Learner corpora and contrastive interlanguage analysis Hilde Hasselgård and Stig Johansson1 This paper gives a glimpse of pre-corpus interlanguage studies, focusing on some Scandinavian research projects, before moving on to the development of computerized learner corpora and computer-aided interlanguage analysis with special reference to the International Corpus of Learner English (ICLE) project. Contrastive interlanguage analysis (CIA) is defined and discussed, followed by a presentation of the so-called Integrated Contrastive Model (ICM). The two models of analysis are illustrated by means of three case studies; two using CIA to study the use of quite and I would say across four learner groups in ICLE and one using the ICM to analyse seem in the interlanguage of Norwegian learners. Towards the end, some challenges for interlanguage research are discussed.

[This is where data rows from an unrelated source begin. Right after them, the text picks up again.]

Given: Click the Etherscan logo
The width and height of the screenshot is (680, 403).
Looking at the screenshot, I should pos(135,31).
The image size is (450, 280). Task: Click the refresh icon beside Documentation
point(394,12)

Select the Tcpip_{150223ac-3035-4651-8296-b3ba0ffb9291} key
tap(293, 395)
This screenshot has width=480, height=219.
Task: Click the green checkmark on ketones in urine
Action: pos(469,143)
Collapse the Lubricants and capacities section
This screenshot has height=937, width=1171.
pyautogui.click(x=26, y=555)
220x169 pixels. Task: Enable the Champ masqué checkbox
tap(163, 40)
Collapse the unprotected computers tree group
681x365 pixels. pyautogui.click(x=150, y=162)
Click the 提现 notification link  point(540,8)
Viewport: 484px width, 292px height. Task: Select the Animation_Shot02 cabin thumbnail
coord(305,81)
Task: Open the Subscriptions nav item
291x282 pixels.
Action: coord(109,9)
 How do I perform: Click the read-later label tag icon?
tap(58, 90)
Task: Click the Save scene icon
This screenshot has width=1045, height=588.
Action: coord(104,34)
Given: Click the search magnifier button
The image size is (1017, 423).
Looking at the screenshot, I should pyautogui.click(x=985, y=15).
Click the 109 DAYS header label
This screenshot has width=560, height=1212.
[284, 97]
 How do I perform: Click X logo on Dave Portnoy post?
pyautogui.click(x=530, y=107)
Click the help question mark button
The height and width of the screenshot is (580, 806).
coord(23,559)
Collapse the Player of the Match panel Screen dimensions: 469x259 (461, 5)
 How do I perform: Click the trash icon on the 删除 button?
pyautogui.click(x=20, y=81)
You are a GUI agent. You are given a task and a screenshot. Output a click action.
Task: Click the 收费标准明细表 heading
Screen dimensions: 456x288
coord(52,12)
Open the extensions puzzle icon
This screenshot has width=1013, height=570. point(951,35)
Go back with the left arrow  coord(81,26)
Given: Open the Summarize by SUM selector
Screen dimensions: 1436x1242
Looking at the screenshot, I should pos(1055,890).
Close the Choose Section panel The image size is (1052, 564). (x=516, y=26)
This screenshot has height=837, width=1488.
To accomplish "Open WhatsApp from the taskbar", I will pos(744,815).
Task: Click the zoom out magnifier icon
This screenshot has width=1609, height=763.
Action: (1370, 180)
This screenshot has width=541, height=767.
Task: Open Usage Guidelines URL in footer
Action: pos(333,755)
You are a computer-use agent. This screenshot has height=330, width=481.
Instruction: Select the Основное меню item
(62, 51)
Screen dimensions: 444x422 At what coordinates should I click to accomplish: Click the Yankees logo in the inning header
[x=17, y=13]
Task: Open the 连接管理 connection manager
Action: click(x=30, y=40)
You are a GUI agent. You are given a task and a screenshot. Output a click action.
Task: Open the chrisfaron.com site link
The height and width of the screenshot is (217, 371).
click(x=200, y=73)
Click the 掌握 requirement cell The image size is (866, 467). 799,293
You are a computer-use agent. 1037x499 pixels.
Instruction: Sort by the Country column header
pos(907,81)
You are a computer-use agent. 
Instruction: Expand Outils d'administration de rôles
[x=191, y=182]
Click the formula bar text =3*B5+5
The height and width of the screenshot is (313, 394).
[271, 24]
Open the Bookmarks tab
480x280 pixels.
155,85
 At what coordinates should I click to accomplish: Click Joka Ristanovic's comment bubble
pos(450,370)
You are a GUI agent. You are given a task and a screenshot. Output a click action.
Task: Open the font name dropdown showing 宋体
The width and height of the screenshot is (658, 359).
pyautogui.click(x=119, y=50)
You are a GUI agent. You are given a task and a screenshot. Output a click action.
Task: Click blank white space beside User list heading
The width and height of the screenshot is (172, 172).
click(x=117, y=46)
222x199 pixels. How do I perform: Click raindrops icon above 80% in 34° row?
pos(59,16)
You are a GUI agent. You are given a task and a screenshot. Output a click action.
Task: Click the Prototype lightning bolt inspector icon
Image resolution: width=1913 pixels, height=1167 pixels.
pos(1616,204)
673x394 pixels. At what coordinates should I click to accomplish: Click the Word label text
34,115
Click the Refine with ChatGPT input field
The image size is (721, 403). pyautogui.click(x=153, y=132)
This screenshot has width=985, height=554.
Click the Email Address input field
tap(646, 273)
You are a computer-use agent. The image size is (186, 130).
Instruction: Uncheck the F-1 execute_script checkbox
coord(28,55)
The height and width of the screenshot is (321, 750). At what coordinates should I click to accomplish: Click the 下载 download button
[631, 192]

1. Introduction Learning a foreign language is a slow and, for most people, difficult process which rarely leads to full mastery. Even advanced language learners make mistakes and normally have a limited repertoire compared with native speakers of the target language. Problems may be linked to features of the target language, the learner’s first language or to the learning process itself. Revealing features of learner language, or interlanguage, has become an important means of surveying both obvious and more subtle differences between interlanguage and native speaker performance, and can potentially lead to improved language teaching as well as insights into the processes of language learning.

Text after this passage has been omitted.